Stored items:
....
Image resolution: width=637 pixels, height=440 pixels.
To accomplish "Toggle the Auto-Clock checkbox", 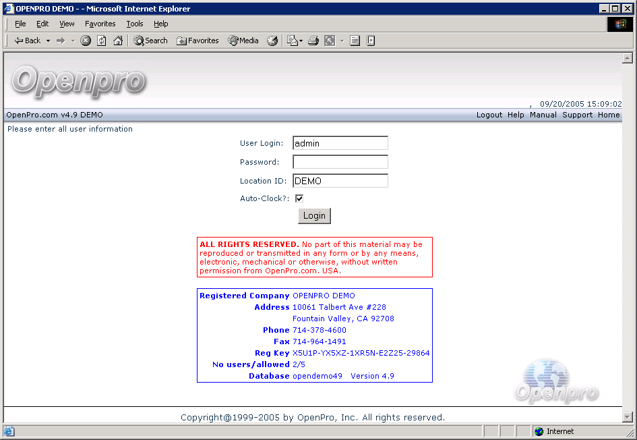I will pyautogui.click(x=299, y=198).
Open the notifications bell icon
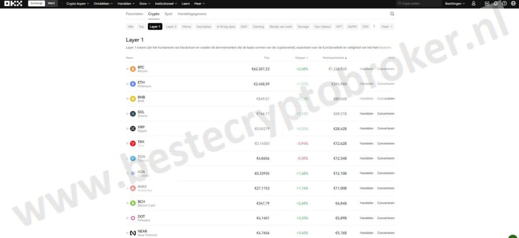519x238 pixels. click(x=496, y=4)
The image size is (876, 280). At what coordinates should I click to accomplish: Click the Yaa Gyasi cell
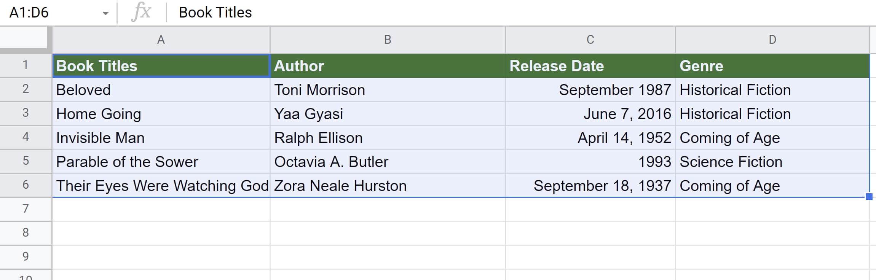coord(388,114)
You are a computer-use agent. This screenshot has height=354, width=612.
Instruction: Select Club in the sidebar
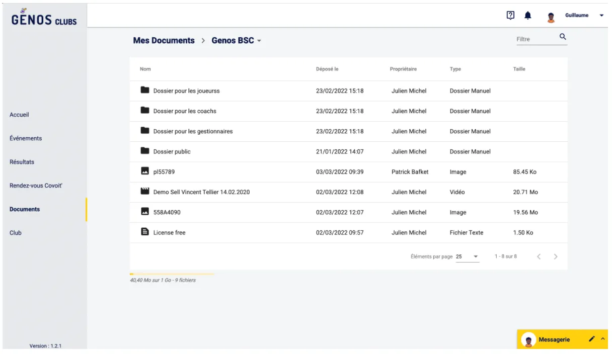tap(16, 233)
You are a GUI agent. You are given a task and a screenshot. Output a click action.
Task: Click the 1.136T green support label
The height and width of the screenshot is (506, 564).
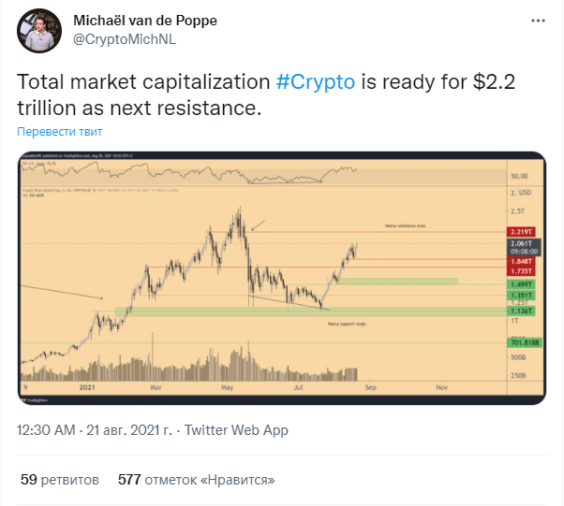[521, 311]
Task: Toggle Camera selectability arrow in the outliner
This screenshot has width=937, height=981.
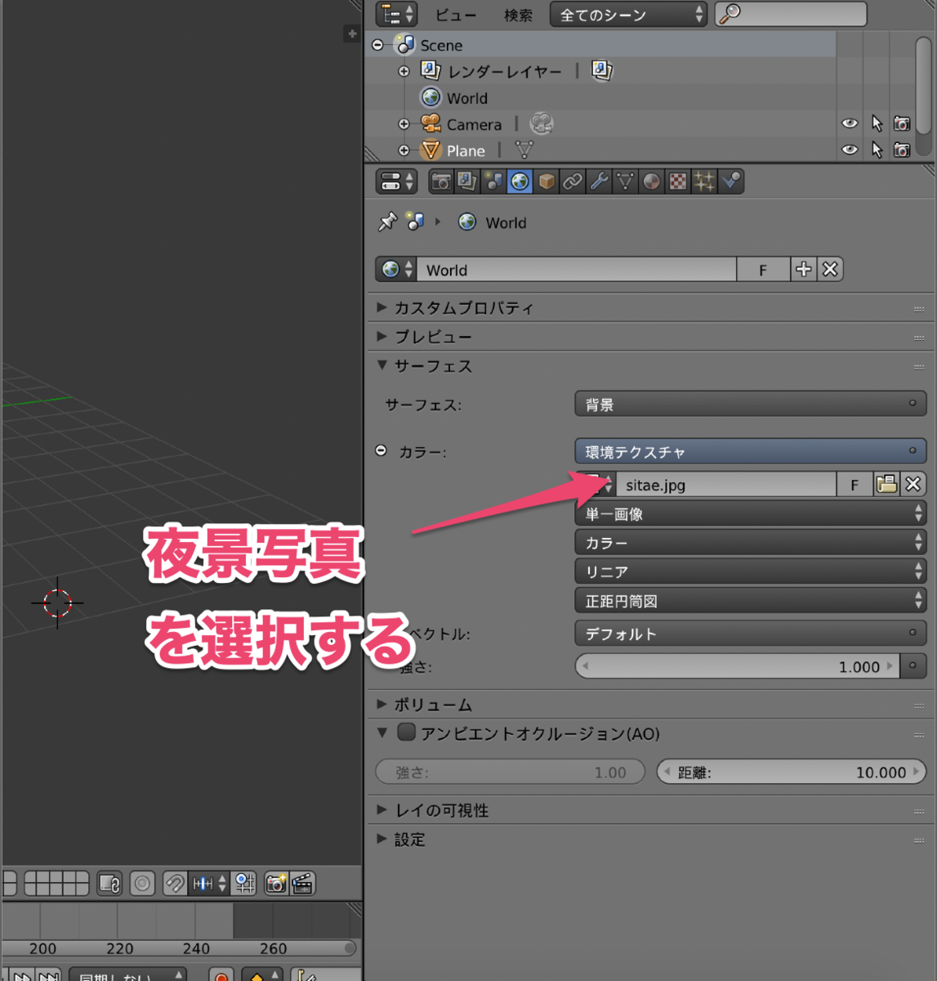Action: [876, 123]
....
- Exercise: Please set down exactly the lines from the one holding "Task: Click the 1.136T green support label" through the last line of the entries, both ends included, and skip pictures.

- Output of the exercise:
Task: Click the 1.136T green support label
The height and width of the screenshot is (506, 564).
[521, 311]
Task: Toggle Camera selectability arrow in the outliner
This screenshot has width=937, height=981.
Action: [876, 123]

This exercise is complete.